Data section
## START
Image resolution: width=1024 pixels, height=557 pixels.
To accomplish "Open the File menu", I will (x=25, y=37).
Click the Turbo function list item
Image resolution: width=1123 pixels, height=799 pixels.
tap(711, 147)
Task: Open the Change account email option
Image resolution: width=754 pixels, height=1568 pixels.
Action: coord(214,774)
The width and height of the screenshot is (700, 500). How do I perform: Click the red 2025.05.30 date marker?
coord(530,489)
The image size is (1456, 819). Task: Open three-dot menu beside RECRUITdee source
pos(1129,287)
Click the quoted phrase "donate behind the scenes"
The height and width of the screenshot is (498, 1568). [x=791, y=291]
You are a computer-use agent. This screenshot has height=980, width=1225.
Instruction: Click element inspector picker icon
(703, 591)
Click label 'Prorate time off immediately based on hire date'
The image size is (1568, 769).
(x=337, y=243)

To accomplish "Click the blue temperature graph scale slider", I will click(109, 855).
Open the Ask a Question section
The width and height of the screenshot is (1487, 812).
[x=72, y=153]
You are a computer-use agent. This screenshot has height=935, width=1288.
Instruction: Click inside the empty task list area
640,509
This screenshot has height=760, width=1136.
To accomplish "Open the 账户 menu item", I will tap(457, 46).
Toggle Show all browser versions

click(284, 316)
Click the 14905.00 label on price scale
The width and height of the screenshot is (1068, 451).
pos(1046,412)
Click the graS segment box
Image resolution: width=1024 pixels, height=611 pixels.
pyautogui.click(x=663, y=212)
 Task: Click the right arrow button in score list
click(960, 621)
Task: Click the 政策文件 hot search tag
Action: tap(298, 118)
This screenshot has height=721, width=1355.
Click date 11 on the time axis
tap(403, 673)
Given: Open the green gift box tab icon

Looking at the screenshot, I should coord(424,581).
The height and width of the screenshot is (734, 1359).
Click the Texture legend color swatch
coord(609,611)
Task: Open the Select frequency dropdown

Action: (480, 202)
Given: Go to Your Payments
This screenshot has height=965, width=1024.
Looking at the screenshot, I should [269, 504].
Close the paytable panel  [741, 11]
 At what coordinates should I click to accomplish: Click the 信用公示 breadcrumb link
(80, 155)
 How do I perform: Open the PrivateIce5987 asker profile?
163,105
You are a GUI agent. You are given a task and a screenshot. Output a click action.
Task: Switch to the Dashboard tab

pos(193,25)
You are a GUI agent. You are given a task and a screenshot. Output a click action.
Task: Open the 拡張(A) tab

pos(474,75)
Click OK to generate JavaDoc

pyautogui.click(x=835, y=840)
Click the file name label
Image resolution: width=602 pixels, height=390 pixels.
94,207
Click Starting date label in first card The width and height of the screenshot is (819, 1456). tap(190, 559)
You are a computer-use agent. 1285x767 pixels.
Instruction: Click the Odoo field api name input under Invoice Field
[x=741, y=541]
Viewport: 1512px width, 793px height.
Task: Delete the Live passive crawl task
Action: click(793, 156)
## END
Task objective
Filter the listing above down to the lines that contain the string "resolution", copying each such line in full. Treat uppercase and lowercase letters as different.

Solved exercise
Image resolution: width=1024 pixels, height=557 pixels.
Image resolution: width=1123 pixels, height=799 pixels.
Image resolution: width=754 pixels, height=1568 pixels.
Image resolution: width=1024 pixels, height=611 pixels.
Image resolution: width=602 pixels, height=390 pixels.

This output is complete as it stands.